The ketogenic diet compensates for AGC 1 deficiency and improves myelination
2015; Wiley; Volume: 56; Issue: 11 Linguagem: Inglês
10.1111/epi.13193
ISSN1528-1167
AutoresMaria Dahlin, Daniel Martín Muñoz, Zandra Hedlund, Monica Jönsson, Ulrika von Döbeln, Anna Wedell,
Tópico(s)Amino Acid Enzymes and Metabolism
ResumoSummary The brain aspartate‐glutamate carrier ( AGC 1) is specifically expressed in neurons, where it transports aspartate from the mitochondria to the cytosol, and plays a role in transfer of nicotinamide adenine dinucleotide (NADH)‐reducing equivalents into the mitochondria as a part of the malate‐aspartate shuttle.
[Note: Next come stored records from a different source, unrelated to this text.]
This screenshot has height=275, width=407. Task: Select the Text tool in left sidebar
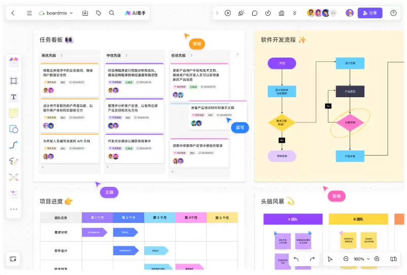(x=14, y=97)
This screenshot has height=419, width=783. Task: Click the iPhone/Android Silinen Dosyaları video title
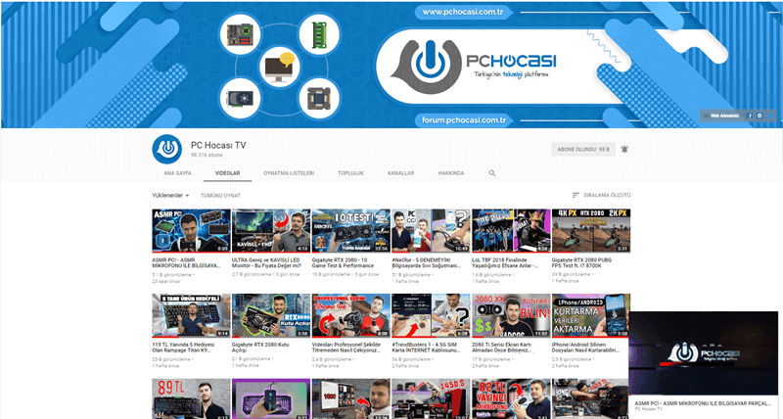pyautogui.click(x=589, y=348)
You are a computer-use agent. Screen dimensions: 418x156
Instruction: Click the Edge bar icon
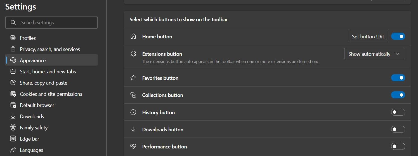13,139
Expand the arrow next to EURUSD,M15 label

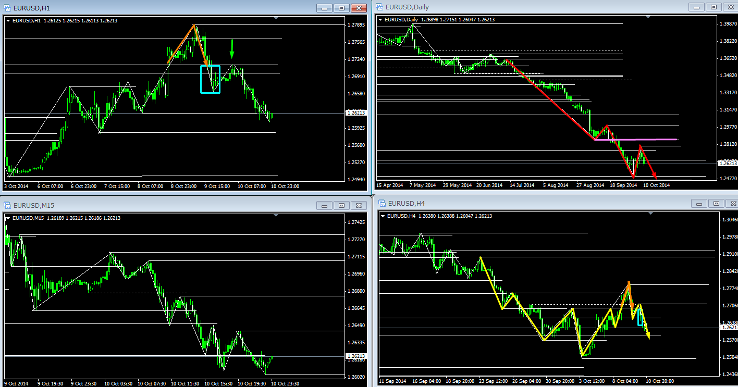point(8,218)
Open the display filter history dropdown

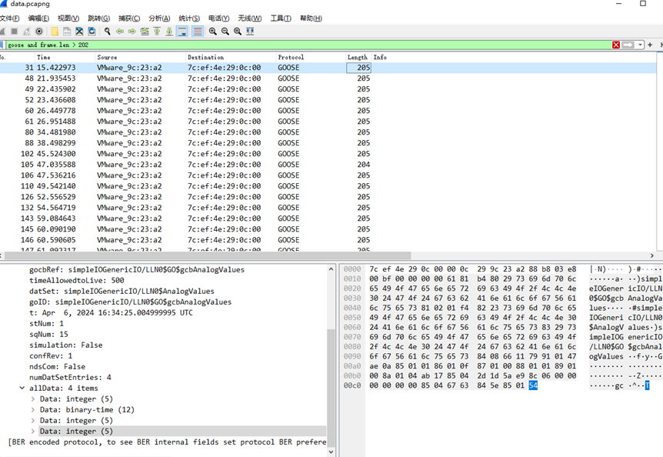coord(638,45)
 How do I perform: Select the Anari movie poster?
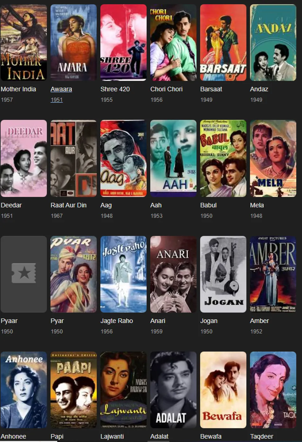tap(173, 274)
Deficient function of AGC 1 underlies an inborn error of metabolism that presents with severe hypotonia, arrested psychomotor development, and seizures from a few months of age. In AGC 1 deficiency, there is secondary hypomyelination due to lack of N‐acetylaspartate ( NAA ), which is normally generated by acetylation of aspartate in the neuron and required for fatty acid synthesis by the adjacent oligodendrocyte. Based on experiences from AGC 2 deficiency, we predicted that reduced glycolysis should compensate for the metabolic defect and allow resumed myelination in AGC 1 deficiency. Carbohydrate restriction was therefore initiated in a patient with AGC 1 deficiency at 6 years of age by introducing a ketogenic diet. The response was dramatic, clinically as well as radiologically. Psychomotor development showed clear improvement, and magnetic resonance imaging ( MRI ) indicated resumed myelination. This is the first successful treatment of secondary hypomyelination reported. Because AGC 1 is driven by the proton gradient generated by the neuronal mitochondrial respiratory chain, the results have potential relevance for secondary hypomyelination in general.